MAZZARRI: “IL TURN OVER UNA NECESSITA’ ASSOLUTA. PARTITA SEGNATA DA EPISODI CLAMOROSI”. DUMITRU: “IL PAREGGIO DI OGGI COME UNA VITTORIA”
Il Napoli non finisce mai di sorprendere, nel bene e nel male. Il turn over è necessità, ma è altrettanto indiscutibile che in casa azzurra la rotazione non permette di mantenere gli stessi livelli tecnici e, strano ma vero, anche di concentrazione. Eh si, perché proprio per quanto riguarda l’aspetto mentale le cosiddette riserve potrebbero e dovrebbero compensare almeno in buona parte il gap tecnico nel confronto con i titolari, per mostrare a chi di dovere di poter meritare chance anche importanti. Ma Bucarest è stata l’ennesima conferma: 3 schiaffi in 15 minuti di gioco, dove è andata in scena la sagra dell’errore con protagonisti Cribari, Santacroce ed un De Sanctis che definire stralunato questa sera sarebbe poco. Poi ecco la solita storia: dentro i gioiellini, e 3-3 raggiunto al novantasettesimo minuto. Ma allora la domanda sorge spontanea: è davvero così necessario questo turn over tanto massiccio? Walter Mazzarri sembra non avere dubbi a proposito: “Ogni tre giorni c’è un accumulo di stress, ed io sono costretto a fare tanti cambi. Ad esempio gran parte dei ragazzi che saranno in campo contro la Roma questa sera hanno giocato poco e non dovrebbero risentirne. Per questo Il turn over è una necessità, senza considerare poi che è indispensabile anche per evitare gli infortuni muscolari”. Chiuso il capitolo cambi, Mazzarri analizza una partita caratterizzata indubbiamente dagli episodi negativi, che hanno fatto seriamente rischiare un clamoroso capitombolo agli azzurri: “Volevamo una squadra tosta e quadrata, ma tutto questo è saltato per i due episodi di inizio partita, che definirei incredibili: due cross trasformati in gol. A quel punto è ovvio che una squadra possa ritrovarsi un po’ frastornata. Poi ci siamo ripresi, ma ecco che ci hanno colpito la terza volta in contropiede. Dico solo che altre squadre con più esperienza internazionale di noi probabilmente avrebbero capitolato”.
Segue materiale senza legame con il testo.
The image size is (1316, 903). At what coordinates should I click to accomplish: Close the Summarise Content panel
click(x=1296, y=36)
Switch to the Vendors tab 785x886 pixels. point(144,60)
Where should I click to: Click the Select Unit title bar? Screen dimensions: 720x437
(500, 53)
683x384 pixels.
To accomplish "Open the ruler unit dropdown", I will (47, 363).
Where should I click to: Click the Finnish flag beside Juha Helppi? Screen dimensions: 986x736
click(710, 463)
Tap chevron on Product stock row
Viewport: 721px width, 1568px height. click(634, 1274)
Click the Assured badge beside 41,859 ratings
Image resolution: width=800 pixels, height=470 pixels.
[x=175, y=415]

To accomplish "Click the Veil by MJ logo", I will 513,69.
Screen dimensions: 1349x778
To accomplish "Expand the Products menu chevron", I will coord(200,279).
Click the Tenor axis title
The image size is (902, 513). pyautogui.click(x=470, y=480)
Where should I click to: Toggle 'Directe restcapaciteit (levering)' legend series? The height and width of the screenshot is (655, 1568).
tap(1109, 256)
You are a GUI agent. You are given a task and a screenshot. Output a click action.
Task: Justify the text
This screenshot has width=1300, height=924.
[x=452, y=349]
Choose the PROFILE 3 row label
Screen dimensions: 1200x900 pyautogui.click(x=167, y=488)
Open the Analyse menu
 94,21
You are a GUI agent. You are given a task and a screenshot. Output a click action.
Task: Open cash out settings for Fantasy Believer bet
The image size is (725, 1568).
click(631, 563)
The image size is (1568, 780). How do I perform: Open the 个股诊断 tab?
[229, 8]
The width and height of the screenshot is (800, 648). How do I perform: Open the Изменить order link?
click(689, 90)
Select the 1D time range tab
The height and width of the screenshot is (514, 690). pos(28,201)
Contento del pareggio raggiunto in extremis Nicolao Dumitru, subentrato a Yebda negli ultimi 5 minuti dell’incontro per tentare l’assalto finale: “Ad un certo punto ci siamo guardati tutti negli occhi ed abbiamo capito che ce la potevamo fare. Il pareggio lo consideriamo quasi come una vittoria, giocare qui non è stato facile, e la partita si era messa malissimo. Perché il Napoli deve prendere prima gli schiaffi per reagire? Non certo lo facciamo apposta, in questo momento sta andando così. Per quanto mi riguarda sto migliorando di volta in volta, e spero di guadagnare la fiducia del mister”.
Domenica c’è la Roma al San Paolo, un tabù che attende di esser sfatato da 14 anni. Che il turn over darà (finalmente) i suoi agognati frutti?